Short task:
Copy the passage on the Honor Harrington novels between "The Honor Harrington" and "by Allyson Johnson.", inclusive, swapping out "audiobook" for "spoken-word".
[START Quoted passage]
The first name of his character—Honor—had come to Weber long before the last name did. Weber knew that if the Honor novels worked, she was inevitably going to be compared to C. S. Forester's Horatio Hornblower, so he saw to it that she had the same initials. He said, "There are certainly, clearly, similarities between the two. There are also huge differences. And Honor has never been as neurotic as Hornblower was. Hornblower always carried a massive sense of inferiority around with him. Honor never did." Weber also feels that in the later books in the series, she has more in common with Admiral Horatio Nelson than Hornblower. Weber revealed in the foreword to Storm from the Shadows that it had originally been his intent to kill her off in the Battle of Manticore, thus further echoing Nelson's death (in his greatest battle, Trafalgar) and have the emerging Mesa problem be dealt with by the next generation, specifically her children. When writing At All Costs, he decided instead to keep her alive, and move the Mesan-related events up, to be her problem.

==Publication==
Many of Weber's books are available at the Baen Free Library; chapters of some texts are otherwise available online. The first-edition hardcover releases of War of Honor, At All Costs, Torch of Freedom, and Mission of Honor contained a CD with copies of most of Weber's published books at the time, labeled for free redistribution.

===Honor Harrington series===
1. On Basilisk Station (April 1992) ISBN 0-671-57793-X / HH1
2. The Honor of the Queen (June 1993) ISBN 0-671-57864-2 / HH2
3. The Short Victorious War (April 1994) ISBN 0-671-87596-5 / HH3
4. Field of Dishonor (December 1994) ISBN 0-671-57820-0 / HH4
5. Flag in Exile (September 1995) ISBN 0-671-31980-9 / HH5
6. Honor Among Enemies (February 1996) ISBN 0-671-87723-2 / HH6
7. In Enemy Hands (July 1997) ISBN 0-671-57770-0 / HH7
8. Echoes of Honor (October 1998) ISBN 0-671-57833-2 / HH8
9. Ashes of Victory (March 2000) ISBN 0-671-57854-5 / HH9
10. War of Honor (October 2002) ISBN 0-7434-3545-1 / HH10
11. At All Costs (November 2005) ISBN 1-4165-0911-9 / HH11
12. Mission of Honor (June 2010) ISBN 1-4391-3361-1 / HH12
13. A Rising Thunder (March 2012) ISBN 1-4767-3612-X / HH13
14. Uncompromising Honor (October 2018) ISBN 9781481483506 / HH14

The Honor Harrington series has been produced several times in audiobook format, at first in cassette (90 min) format by Library of Congress, narrated by Madelyn Buzzard (books 1–10), later by Audible Frontiers beginning in 2009, narrated by Allyson Johnson.
[END Quoted passage]
[START Given information]
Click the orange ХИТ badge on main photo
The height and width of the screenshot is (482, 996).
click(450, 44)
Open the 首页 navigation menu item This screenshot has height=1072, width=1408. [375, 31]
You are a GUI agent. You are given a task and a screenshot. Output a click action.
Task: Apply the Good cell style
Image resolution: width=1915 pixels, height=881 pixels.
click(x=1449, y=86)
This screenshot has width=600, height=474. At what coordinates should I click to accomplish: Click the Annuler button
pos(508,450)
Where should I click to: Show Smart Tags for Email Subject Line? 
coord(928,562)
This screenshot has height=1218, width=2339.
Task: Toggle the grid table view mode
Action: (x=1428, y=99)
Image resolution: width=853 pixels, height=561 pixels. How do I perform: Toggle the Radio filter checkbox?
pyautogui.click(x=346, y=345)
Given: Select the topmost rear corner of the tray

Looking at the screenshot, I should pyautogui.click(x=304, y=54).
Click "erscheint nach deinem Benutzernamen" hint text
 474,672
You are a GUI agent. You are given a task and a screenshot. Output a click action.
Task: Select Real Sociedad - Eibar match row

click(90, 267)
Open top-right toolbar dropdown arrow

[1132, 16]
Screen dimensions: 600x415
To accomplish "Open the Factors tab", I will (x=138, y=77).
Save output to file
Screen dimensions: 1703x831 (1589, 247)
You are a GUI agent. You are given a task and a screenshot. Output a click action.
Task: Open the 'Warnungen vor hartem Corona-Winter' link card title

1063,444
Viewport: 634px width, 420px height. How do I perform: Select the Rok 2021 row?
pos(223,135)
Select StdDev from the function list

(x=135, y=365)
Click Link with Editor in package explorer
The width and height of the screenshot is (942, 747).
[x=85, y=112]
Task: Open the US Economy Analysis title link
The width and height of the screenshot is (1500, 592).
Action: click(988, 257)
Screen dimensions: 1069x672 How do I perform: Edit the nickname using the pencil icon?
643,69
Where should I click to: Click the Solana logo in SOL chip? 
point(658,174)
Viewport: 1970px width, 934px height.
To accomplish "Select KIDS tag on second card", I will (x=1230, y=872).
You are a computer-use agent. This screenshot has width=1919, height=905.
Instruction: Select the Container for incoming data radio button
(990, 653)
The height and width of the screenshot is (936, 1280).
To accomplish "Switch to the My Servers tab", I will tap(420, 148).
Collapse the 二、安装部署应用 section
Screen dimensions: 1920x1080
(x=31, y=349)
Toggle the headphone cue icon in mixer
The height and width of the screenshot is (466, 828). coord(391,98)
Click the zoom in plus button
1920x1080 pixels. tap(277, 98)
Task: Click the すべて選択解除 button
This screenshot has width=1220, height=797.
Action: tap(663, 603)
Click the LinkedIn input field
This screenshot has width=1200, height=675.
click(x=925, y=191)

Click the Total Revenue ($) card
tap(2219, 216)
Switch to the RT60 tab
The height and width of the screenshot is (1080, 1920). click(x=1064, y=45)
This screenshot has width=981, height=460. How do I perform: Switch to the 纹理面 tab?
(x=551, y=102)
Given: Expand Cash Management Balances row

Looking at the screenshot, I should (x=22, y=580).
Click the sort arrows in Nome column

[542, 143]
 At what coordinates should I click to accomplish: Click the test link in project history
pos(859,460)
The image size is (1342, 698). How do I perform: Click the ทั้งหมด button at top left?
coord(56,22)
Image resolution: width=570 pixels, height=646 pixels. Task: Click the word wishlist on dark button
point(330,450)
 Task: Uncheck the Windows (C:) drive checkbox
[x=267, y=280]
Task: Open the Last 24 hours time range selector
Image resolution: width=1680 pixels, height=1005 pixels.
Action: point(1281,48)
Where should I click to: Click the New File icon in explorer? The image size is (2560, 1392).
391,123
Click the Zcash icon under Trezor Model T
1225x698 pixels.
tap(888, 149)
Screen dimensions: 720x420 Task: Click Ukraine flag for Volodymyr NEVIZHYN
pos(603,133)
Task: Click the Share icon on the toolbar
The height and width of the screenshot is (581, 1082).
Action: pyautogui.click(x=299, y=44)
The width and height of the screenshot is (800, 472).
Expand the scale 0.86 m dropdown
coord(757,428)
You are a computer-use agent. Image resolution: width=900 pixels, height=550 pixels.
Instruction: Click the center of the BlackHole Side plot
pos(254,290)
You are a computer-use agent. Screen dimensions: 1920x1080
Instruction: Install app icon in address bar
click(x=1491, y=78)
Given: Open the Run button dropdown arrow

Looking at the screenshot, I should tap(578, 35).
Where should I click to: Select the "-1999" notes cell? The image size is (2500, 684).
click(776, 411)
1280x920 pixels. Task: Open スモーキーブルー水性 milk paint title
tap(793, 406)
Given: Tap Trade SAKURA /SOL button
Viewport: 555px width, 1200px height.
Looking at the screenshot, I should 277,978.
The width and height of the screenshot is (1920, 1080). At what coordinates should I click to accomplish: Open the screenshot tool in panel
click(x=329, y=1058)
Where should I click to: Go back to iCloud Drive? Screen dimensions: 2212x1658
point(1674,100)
[END Given information]
Finished exercise:
The Honor Harrington series has been produced several times in spoken-word format, at first in cassette (90 min) format by Library of Congress, narrated by Madelyn Buzzard (books 1–10), later by Audible Frontiers beginning in 2009, narrated by Allyson Johnson.